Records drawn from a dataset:
○ ○ ○ ○ ○

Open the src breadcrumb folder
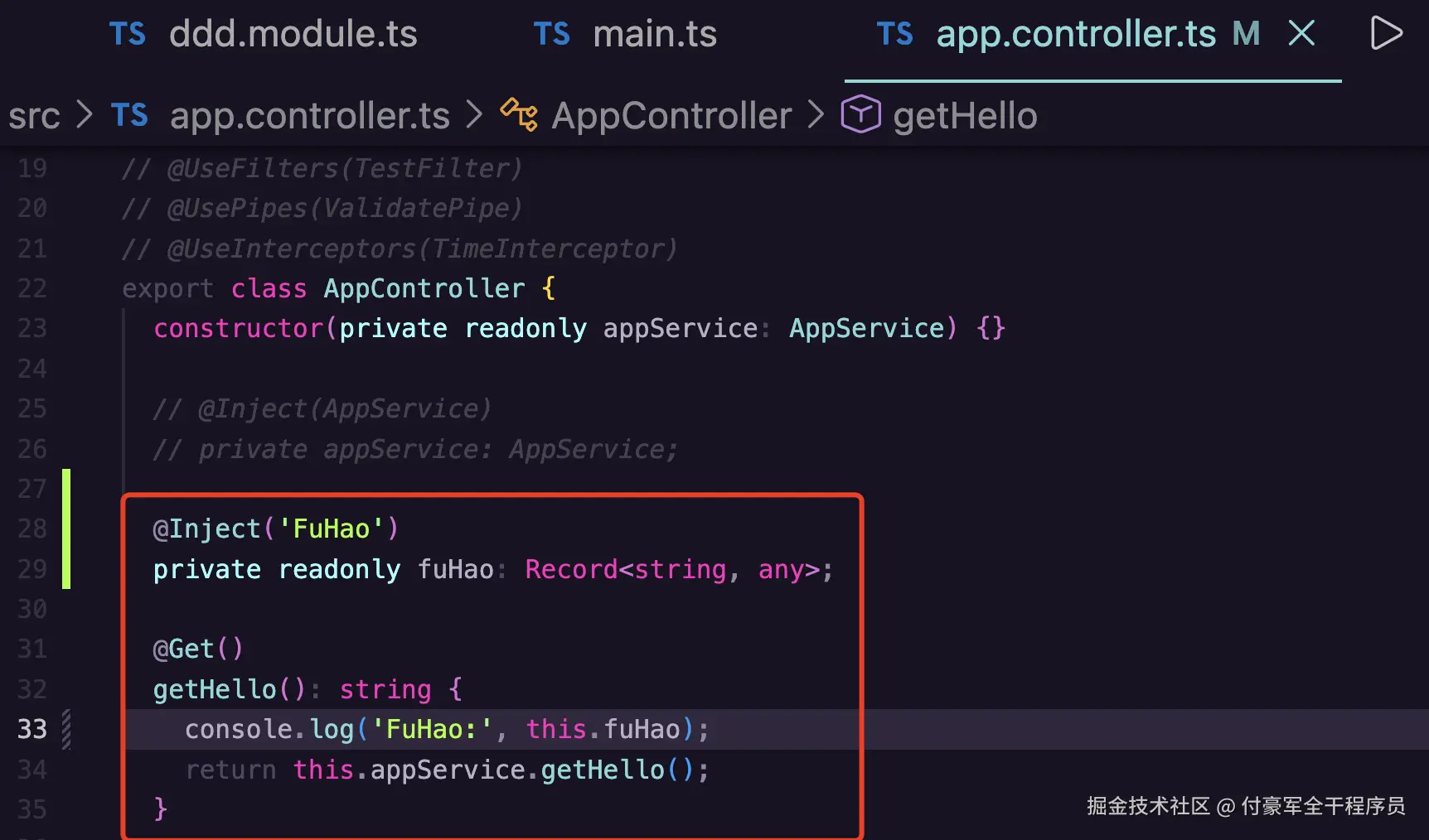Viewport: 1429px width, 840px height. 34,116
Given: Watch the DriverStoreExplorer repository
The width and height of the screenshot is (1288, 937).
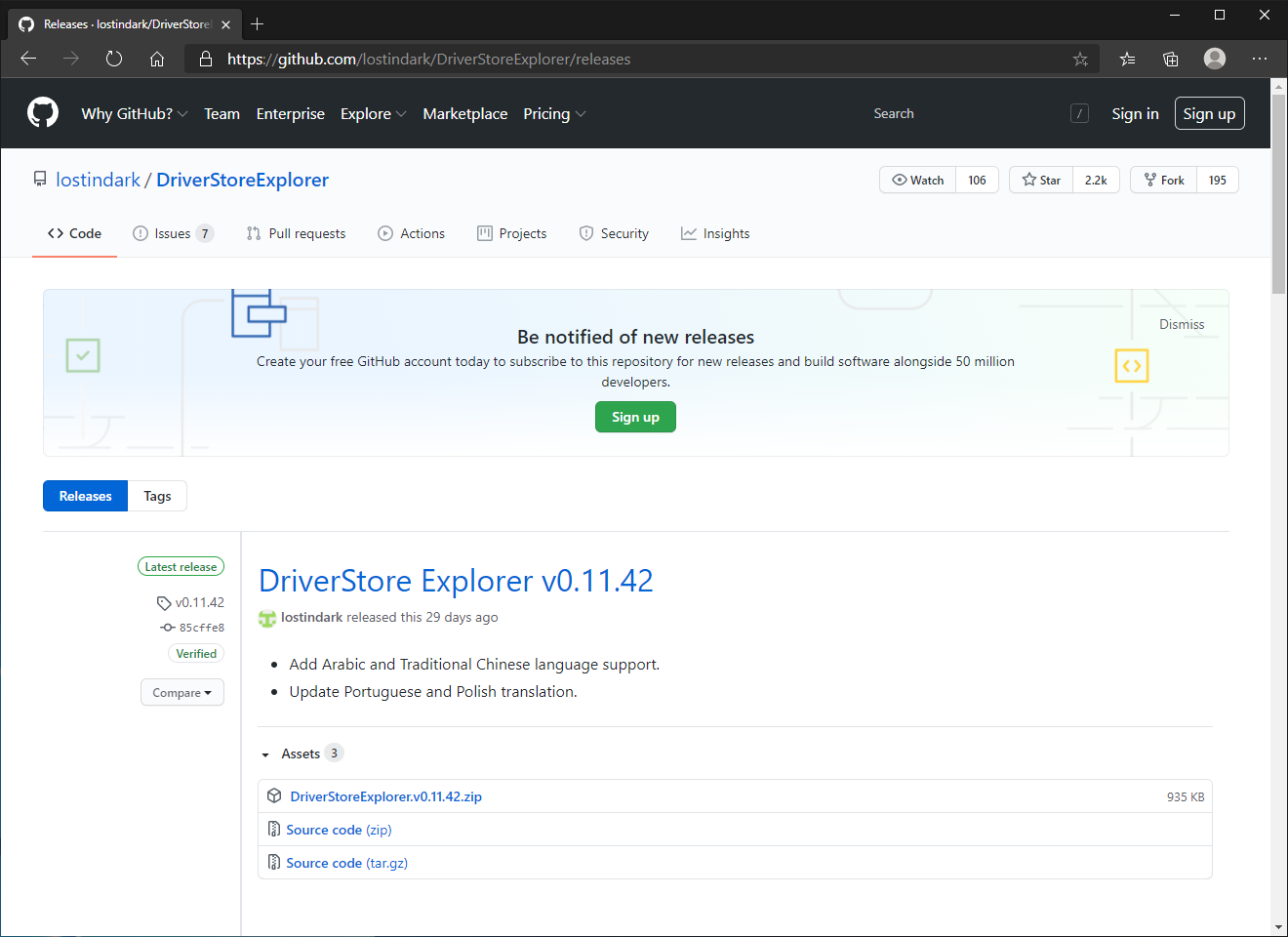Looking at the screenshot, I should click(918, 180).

○ ○ ○ ○ ○

Output every entry exactly as given; pictures are not part of the copy.

Task response:
Open the src breadcrumb folder
Viewport: 1429px width, 840px height. 34,116
Given: Watch the DriverStoreExplorer repository
The width and height of the screenshot is (1288, 937).
Looking at the screenshot, I should click(918, 180).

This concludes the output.